Mod Pathol. 2010 Jun;23(6):866-73. doi: 10.1038/modpathol.2010.63. Epub 2010 Mar 19.
Marginal zone lymphomas present rarely in children and young adults as either primary nodal or extranodal disease and have an excellent prognosis. To date, chromosomal aberrations have not been analyzed in the pediatric and young adult population. We undertook a study to analyze genetic alterations in nodal and extranodal marginal zone lymphomas in children and young adults using fluorescence in situ hybridization (FISH) and RT-PCR. These findings were correlated with clinical features at presentation and immunophenotype. Forty-one cases were identified meeting these criteria. The age range was 1.5-29 years old with 49% of the cases <18 years of age. 73% of the marginal zone lymphoma cases showed evidence of light chain restriction by immunohistochemistry or flow cytometry. CD43 was coexpressed in 83%. 85% of the marginal zone lymphoma cases tested showed evidence of immunoglobulin heavy chain gene rearrangement. Fifty-nine percent of the cases were nodal marginal zone lymphomas with a median age at presentation of 16 years and an M/F ratio of 7:1. Twenty-one percent of the nodal marginal zone lymphoma cases contained genetic aberrations. Seventeen percent contained trisomy 18 with one case containing an additional trisomy 3. A translocation of the immunoglobulin heavy chain gene to an unknown partner gene was present in one case.
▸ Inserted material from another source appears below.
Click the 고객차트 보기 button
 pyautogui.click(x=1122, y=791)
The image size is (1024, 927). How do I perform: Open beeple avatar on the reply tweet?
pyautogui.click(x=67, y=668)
Forty-one percent of the cases were extranodal marginal zone lymphomas with a median age of 24 years and a M/F ratio of 1.4:1. Eighteen percent of the extranodal marginal zone lymphoma cases contained genetic aberrations. The t(14;18) involving the IGH and MALT1 genes was present in one case, tetraploidy was present in one case, and another case contained trisomy 3. Overall the incidence of genetic aberrations in marginal zone lymphomas in the pediatric and young adult population is low, but the aberrations seen are similar to those seen in the adult population.
边缘区淋巴瘤在儿童和青年中很少表现为原发性结内或结外疾病,且预后良好。迄今为止,尚未对儿科和青年人群进行染色体异常分析。我们进行了一项研究,使用荧光原位杂交(FISH)和 RT-PCR 分析儿童和青年结内和结外边缘区淋巴瘤的遗传改变。这些发现与临床表现和免疫表型相关。符合这些标准的病例有 41 例。年龄范围为 1.5-29 岁,49%的病例<18 岁。73%的边缘区淋巴瘤病例通过免疫组化或流式细胞术显示轻链受限的证据。83%的病例共同表达 CD43。85%的边缘区淋巴瘤病例检测到免疫球蛋白重链基因重排的证据。59%的病例为结内边缘区淋巴瘤,中位发病年龄为 16 岁,男女比例为 7:1。21%的结内边缘区淋巴瘤病例存在遗传异常。17%的病例包含 18 三体,其中 1 例还存在额外的 3 三体。一例病例中存在免疫球蛋白重链基因转移至未知伙伴基因。41%的病例为结外边缘区淋巴瘤,中位发病年龄为 24 岁,男女比例为 1.4:1。18%的结外边缘区淋巴瘤病例存在遗传异常。一例病例中存在涉及 IGH 和 MALT1 基因的 t(14;18),一例病例中存在四倍体,另一例病例中存在三体 3。总体而言,儿科和青年人群中边缘区淋巴瘤的遗传异常发生率较低,但所见的异常与成人人群相似。